■ **TASK TO CARRY OUT**
Would you repeat the entries beneath, with nothing changed?

■ **PROVIDED INFORMATION**
»»

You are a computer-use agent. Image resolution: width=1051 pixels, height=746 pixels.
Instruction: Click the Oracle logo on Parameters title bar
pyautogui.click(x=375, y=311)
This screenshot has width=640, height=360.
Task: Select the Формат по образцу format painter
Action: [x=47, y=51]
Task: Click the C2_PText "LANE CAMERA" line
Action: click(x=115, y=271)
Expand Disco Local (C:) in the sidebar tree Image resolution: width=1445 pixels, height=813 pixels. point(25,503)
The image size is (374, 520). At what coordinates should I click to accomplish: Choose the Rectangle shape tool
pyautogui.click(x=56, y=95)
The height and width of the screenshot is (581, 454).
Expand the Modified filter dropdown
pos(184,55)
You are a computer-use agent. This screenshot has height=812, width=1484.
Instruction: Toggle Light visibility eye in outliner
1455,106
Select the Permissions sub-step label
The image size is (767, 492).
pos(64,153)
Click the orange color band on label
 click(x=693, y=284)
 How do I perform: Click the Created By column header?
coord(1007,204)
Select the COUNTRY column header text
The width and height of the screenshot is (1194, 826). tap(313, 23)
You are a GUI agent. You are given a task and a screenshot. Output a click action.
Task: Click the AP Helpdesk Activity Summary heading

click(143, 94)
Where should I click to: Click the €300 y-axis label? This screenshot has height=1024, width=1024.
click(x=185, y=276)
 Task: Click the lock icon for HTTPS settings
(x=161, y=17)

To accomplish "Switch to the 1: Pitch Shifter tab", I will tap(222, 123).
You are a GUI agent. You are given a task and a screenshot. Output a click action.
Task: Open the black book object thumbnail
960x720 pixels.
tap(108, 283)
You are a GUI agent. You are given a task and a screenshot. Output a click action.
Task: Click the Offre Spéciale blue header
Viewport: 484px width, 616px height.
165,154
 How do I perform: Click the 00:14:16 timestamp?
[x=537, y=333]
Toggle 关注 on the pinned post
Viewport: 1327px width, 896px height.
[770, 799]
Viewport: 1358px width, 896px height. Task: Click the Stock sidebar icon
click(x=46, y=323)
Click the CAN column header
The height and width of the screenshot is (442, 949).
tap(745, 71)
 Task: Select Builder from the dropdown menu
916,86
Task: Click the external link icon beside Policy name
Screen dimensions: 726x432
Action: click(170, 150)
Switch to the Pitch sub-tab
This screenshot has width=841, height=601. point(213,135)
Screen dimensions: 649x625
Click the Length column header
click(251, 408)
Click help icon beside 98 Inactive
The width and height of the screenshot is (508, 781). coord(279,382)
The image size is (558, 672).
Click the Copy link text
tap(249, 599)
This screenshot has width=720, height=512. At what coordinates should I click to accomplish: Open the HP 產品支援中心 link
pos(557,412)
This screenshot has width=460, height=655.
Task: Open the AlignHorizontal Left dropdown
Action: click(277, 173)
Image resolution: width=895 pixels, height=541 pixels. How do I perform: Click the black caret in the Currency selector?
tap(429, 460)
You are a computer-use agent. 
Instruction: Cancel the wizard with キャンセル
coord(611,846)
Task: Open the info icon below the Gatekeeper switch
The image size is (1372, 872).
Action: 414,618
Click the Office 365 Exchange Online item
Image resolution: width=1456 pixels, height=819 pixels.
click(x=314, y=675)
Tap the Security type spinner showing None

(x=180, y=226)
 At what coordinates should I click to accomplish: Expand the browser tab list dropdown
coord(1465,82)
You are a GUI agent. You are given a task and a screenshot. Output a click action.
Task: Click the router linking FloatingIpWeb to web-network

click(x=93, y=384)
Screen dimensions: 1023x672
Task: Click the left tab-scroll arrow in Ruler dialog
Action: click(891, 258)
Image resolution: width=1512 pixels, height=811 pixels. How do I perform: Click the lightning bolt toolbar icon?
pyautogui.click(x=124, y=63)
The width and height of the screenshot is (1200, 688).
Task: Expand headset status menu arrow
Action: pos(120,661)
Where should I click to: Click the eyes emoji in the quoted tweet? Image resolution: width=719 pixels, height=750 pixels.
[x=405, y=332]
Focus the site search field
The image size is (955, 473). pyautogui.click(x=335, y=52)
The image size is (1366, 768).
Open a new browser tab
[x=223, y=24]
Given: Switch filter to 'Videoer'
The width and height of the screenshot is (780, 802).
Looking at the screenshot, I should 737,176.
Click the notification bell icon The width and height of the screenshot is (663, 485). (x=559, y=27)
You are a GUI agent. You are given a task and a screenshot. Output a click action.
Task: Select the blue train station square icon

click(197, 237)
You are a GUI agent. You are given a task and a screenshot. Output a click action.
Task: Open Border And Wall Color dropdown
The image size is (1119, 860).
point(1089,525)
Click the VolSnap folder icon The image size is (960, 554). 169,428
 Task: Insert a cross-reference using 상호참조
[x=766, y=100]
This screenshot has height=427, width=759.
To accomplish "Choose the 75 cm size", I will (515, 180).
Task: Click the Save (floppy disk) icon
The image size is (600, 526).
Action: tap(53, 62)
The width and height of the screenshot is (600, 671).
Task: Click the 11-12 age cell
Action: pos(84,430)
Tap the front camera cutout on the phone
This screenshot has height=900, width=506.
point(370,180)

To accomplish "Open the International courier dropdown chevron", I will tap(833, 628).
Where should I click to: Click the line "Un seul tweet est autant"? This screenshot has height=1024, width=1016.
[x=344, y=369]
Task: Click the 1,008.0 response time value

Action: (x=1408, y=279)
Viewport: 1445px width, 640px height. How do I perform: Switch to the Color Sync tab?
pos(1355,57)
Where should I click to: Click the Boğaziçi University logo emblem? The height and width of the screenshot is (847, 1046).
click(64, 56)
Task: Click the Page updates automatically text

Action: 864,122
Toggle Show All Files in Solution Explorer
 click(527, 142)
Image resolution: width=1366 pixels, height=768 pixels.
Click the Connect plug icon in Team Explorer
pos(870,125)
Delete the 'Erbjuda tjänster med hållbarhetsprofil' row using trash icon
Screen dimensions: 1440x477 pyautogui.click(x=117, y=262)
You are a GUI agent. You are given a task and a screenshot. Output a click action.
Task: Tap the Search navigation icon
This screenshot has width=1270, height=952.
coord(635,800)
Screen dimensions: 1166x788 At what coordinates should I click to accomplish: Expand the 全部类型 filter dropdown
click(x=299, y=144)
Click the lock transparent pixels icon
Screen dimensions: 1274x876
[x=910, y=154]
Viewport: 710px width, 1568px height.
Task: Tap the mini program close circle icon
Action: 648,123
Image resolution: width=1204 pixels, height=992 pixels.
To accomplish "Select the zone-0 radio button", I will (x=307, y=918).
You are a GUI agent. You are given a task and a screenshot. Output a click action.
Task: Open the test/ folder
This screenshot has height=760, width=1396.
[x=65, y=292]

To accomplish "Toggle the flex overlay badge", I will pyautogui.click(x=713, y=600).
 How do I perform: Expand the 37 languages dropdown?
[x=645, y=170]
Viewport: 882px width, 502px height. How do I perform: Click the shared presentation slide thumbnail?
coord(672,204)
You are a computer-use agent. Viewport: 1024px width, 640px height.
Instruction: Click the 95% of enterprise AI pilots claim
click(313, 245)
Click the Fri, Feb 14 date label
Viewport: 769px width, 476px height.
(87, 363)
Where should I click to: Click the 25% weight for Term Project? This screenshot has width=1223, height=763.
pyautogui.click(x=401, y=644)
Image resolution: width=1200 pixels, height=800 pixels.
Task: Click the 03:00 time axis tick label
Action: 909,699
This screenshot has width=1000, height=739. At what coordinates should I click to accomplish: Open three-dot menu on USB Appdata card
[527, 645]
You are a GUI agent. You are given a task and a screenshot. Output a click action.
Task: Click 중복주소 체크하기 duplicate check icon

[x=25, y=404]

««

■ **WORKED SOLUTION**
You are a computer-use agent. Image resolution: width=1051 pixels, height=746 pixels.
Instruction: Click the Oracle logo on Parameters title bar
pyautogui.click(x=375, y=311)
This screenshot has width=640, height=360.
Task: Select the Формат по образцу format painter
Action: [x=47, y=51]
Task: Click the C2_PText "LANE CAMERA" line
Action: click(x=115, y=271)
Expand Disco Local (C:) in the sidebar tree Image resolution: width=1445 pixels, height=813 pixels. point(25,503)
The image size is (374, 520). At what coordinates should I click to accomplish: Choose the Rectangle shape tool
pyautogui.click(x=56, y=95)
The height and width of the screenshot is (581, 454).
Expand the Modified filter dropdown
pos(184,55)
You are a computer-use agent. This screenshot has height=812, width=1484.
Instruction: Toggle Light visibility eye in outliner
1455,106
Select the Permissions sub-step label
The image size is (767, 492).
pos(64,153)
Click the orange color band on label
 click(x=693, y=284)
 How do I perform: Click the Created By column header?
coord(1007,204)
Select the COUNTRY column header text
The width and height of the screenshot is (1194, 826). tap(313, 23)
You are a GUI agent. You are given a task and a screenshot. Output a click action.
Task: Click the AP Helpdesk Activity Summary heading

click(143, 94)
Where should I click to: Click the €300 y-axis label? This screenshot has height=1024, width=1024.
click(x=185, y=276)
 Task: Click the lock icon for HTTPS settings
(x=161, y=17)

To accomplish "Switch to the 1: Pitch Shifter tab", I will tap(222, 123).
You are a GUI agent. You are given a task and a screenshot. Output a click action.
Task: Open the black book object thumbnail
960x720 pixels.
tap(108, 283)
You are a GUI agent. You are given a task and a screenshot. Output a click action.
Task: Click the Offre Spéciale blue header
Viewport: 484px width, 616px height.
165,154
 How do I perform: Click the 00:14:16 timestamp?
[x=537, y=333]
Toggle 关注 on the pinned post
Viewport: 1327px width, 896px height.
[770, 799]
Viewport: 1358px width, 896px height. Task: Click the Stock sidebar icon
click(x=46, y=323)
Click the CAN column header
The height and width of the screenshot is (442, 949).
tap(745, 71)
 Task: Select Builder from the dropdown menu
916,86
Task: Click the external link icon beside Policy name
Screen dimensions: 726x432
Action: click(170, 150)
Switch to the Pitch sub-tab
This screenshot has width=841, height=601. point(213,135)
Screen dimensions: 649x625
Click the Length column header
click(251, 408)
Click help icon beside 98 Inactive
The width and height of the screenshot is (508, 781). coord(279,382)
The image size is (558, 672).
Click the Copy link text
tap(249, 599)
This screenshot has width=720, height=512. At what coordinates should I click to accomplish: Open the HP 產品支援中心 link
pos(557,412)
This screenshot has width=460, height=655.
Task: Open the AlignHorizontal Left dropdown
Action: click(277, 173)
Image resolution: width=895 pixels, height=541 pixels. How do I perform: Click the black caret in the Currency selector?
tap(429, 460)
You are a computer-use agent. 
Instruction: Cancel the wizard with キャンセル
coord(611,846)
Task: Open the info icon below the Gatekeeper switch
The image size is (1372, 872).
Action: 414,618
Click the Office 365 Exchange Online item
Image resolution: width=1456 pixels, height=819 pixels.
click(x=314, y=675)
Tap the Security type spinner showing None

(x=180, y=226)
 At what coordinates should I click to accomplish: Expand the browser tab list dropdown
coord(1465,82)
You are a GUI agent. You are given a task and a screenshot. Output a click action.
Task: Click the router linking FloatingIpWeb to web-network

click(x=93, y=384)
Screen dimensions: 1023x672
Task: Click the left tab-scroll arrow in Ruler dialog
Action: click(891, 258)
Image resolution: width=1512 pixels, height=811 pixels. How do I perform: Click the lightning bolt toolbar icon?
pyautogui.click(x=124, y=63)
The width and height of the screenshot is (1200, 688).
Task: Expand headset status menu arrow
Action: pos(120,661)
Where should I click to: Click the eyes emoji in the quoted tweet? Image resolution: width=719 pixels, height=750 pixels.
[x=405, y=332]
Focus the site search field
The image size is (955, 473). pyautogui.click(x=335, y=52)
The image size is (1366, 768).
Open a new browser tab
[x=223, y=24]
Given: Switch filter to 'Videoer'
The width and height of the screenshot is (780, 802).
Looking at the screenshot, I should 737,176.
Click the notification bell icon The width and height of the screenshot is (663, 485). (x=559, y=27)
You are a GUI agent. You are given a task and a screenshot. Output a click action.
Task: Select the blue train station square icon

click(197, 237)
You are a GUI agent. You are given a task and a screenshot. Output a click action.
Task: Open Border And Wall Color dropdown
The image size is (1119, 860).
point(1089,525)
Click the VolSnap folder icon The image size is (960, 554). 169,428
 Task: Insert a cross-reference using 상호참조
[x=766, y=100]
This screenshot has height=427, width=759.
To accomplish "Choose the 75 cm size", I will (515, 180).
Task: Click the Save (floppy disk) icon
The image size is (600, 526).
Action: tap(53, 62)
The width and height of the screenshot is (600, 671).
Task: Click the 11-12 age cell
Action: pos(84,430)
Tap the front camera cutout on the phone
This screenshot has height=900, width=506.
point(370,180)

To accomplish "Open the International courier dropdown chevron", I will tap(833, 628).
Where should I click to: Click the line "Un seul tweet est autant"? This screenshot has height=1024, width=1016.
[x=344, y=369]
Task: Click the 1,008.0 response time value

Action: (x=1408, y=279)
Viewport: 1445px width, 640px height. How do I perform: Switch to the Color Sync tab?
pos(1355,57)
Where should I click to: Click the Boğaziçi University logo emblem? The height and width of the screenshot is (847, 1046).
click(64, 56)
Task: Click the Page updates automatically text

Action: 864,122
Toggle Show All Files in Solution Explorer
 click(527, 142)
Image resolution: width=1366 pixels, height=768 pixels.
Click the Connect plug icon in Team Explorer
pos(870,125)
Delete the 'Erbjuda tjänster med hållbarhetsprofil' row using trash icon
Screen dimensions: 1440x477 pyautogui.click(x=117, y=262)
You are a GUI agent. You are given a task and a screenshot. Output a click action.
Task: Tap the Search navigation icon
This screenshot has width=1270, height=952.
coord(635,800)
Screen dimensions: 1166x788 At what coordinates should I click to accomplish: Expand the 全部类型 filter dropdown
click(x=299, y=144)
Click the lock transparent pixels icon
Screen dimensions: 1274x876
[x=910, y=154]
Viewport: 710px width, 1568px height.
Task: Tap the mini program close circle icon
Action: 648,123
Image resolution: width=1204 pixels, height=992 pixels.
To accomplish "Select the zone-0 radio button", I will (x=307, y=918).
You are a GUI agent. You are given a task and a screenshot. Output a click action.
Task: Open the test/ folder
This screenshot has height=760, width=1396.
[x=65, y=292]

To accomplish "Toggle the flex overlay badge", I will pyautogui.click(x=713, y=600).
 How do I perform: Expand the 37 languages dropdown?
[x=645, y=170]
Viewport: 882px width, 502px height. How do I perform: Click the shared presentation slide thumbnail?
coord(672,204)
You are a computer-use agent. Viewport: 1024px width, 640px height.
Instruction: Click the 95% of enterprise AI pilots claim
click(313, 245)
Click the Fri, Feb 14 date label
Viewport: 769px width, 476px height.
(87, 363)
Where should I click to: Click the 25% weight for Term Project? This screenshot has width=1223, height=763.
pyautogui.click(x=401, y=644)
Image resolution: width=1200 pixels, height=800 pixels.
Task: Click the 03:00 time axis tick label
Action: 909,699
This screenshot has width=1000, height=739. At what coordinates should I click to accomplish: Open three-dot menu on USB Appdata card
[527, 645]
You are a GUI agent. You are given a task and a screenshot. Output a click action.
Task: Click 중복주소 체크하기 duplicate check icon

[x=25, y=404]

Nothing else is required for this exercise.